* Problem details *
In the records below, the line containing "Viewport: 1316px width, 923px height." is the first to keep. Retype it and all later lines exactly, through the end.

* Record extracts *
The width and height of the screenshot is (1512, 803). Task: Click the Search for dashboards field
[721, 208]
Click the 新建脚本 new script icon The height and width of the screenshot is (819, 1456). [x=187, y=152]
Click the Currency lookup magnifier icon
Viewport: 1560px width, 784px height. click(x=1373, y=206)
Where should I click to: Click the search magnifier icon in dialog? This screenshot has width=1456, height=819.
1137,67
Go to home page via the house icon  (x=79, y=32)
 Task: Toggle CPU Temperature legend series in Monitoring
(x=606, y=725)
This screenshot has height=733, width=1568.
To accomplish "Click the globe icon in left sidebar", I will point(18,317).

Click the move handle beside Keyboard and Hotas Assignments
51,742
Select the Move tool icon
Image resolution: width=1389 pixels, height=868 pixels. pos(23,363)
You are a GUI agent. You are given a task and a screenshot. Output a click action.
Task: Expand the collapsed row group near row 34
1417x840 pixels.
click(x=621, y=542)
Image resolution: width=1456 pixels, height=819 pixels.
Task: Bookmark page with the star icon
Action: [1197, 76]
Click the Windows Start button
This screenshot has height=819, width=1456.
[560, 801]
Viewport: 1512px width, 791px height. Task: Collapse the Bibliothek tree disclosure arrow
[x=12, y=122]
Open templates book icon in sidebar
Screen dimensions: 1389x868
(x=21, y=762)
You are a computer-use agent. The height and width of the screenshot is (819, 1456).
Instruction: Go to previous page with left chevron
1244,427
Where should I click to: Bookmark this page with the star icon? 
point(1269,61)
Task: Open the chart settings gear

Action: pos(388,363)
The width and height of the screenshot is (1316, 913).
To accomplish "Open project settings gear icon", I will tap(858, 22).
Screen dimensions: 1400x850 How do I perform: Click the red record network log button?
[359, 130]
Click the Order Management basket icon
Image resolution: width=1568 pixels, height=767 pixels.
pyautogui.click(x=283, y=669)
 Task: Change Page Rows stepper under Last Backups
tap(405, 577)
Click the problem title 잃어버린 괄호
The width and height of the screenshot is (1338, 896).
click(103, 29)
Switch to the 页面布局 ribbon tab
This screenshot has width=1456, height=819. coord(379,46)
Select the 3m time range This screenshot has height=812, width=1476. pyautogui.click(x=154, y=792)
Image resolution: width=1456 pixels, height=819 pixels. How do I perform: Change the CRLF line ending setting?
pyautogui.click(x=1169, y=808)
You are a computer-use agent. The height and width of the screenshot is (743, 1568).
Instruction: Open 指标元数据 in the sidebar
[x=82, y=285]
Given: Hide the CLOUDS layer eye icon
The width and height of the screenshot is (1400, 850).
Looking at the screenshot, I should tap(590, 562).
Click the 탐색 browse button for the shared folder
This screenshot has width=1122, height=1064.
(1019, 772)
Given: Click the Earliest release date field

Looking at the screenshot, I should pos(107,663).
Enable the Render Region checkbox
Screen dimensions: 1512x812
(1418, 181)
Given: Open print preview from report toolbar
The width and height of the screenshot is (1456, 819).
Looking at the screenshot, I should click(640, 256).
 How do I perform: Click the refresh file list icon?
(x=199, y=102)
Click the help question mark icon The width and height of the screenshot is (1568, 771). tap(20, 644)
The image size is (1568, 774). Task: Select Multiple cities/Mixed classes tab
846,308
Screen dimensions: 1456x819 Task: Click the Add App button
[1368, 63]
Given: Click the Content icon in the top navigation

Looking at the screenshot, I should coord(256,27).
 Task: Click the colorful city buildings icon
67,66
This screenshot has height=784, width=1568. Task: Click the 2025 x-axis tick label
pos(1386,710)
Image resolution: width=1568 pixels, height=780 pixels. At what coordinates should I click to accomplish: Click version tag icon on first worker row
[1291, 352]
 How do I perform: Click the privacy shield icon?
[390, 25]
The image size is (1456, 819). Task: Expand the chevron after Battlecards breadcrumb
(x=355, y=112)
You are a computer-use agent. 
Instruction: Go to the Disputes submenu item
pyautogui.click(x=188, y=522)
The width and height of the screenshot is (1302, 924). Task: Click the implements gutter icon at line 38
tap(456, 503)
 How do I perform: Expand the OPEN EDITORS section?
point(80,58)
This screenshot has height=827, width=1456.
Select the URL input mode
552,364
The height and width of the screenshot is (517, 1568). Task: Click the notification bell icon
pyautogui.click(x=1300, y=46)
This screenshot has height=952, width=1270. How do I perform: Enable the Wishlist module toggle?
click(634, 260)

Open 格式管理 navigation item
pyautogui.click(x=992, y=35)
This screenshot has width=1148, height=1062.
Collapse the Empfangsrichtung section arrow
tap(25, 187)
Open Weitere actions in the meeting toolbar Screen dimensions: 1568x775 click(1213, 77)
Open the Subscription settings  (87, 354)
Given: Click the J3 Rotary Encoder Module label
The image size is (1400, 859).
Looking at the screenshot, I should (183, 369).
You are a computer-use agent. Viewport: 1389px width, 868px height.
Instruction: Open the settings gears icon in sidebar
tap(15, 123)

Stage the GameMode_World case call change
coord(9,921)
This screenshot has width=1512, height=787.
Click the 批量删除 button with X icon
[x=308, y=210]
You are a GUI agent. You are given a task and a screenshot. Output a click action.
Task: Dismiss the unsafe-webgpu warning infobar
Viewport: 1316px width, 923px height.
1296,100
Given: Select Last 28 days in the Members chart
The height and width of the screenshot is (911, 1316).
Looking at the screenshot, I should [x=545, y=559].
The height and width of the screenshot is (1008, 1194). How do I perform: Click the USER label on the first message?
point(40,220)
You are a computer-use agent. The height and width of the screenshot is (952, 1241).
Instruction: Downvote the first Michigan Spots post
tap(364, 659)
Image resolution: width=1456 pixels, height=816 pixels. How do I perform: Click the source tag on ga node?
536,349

* Task result *
Viewport: 1316px width, 923px height.
1296,100
Given: Select Last 28 days in the Members chart
The height and width of the screenshot is (911, 1316).
Looking at the screenshot, I should [x=545, y=559].
The height and width of the screenshot is (1008, 1194). How do I perform: Click the USER label on the first message?
point(40,220)
You are a computer-use agent. The height and width of the screenshot is (952, 1241).
Instruction: Downvote the first Michigan Spots post
tap(364, 659)
Image resolution: width=1456 pixels, height=816 pixels. How do I perform: Click the source tag on ga node?
536,349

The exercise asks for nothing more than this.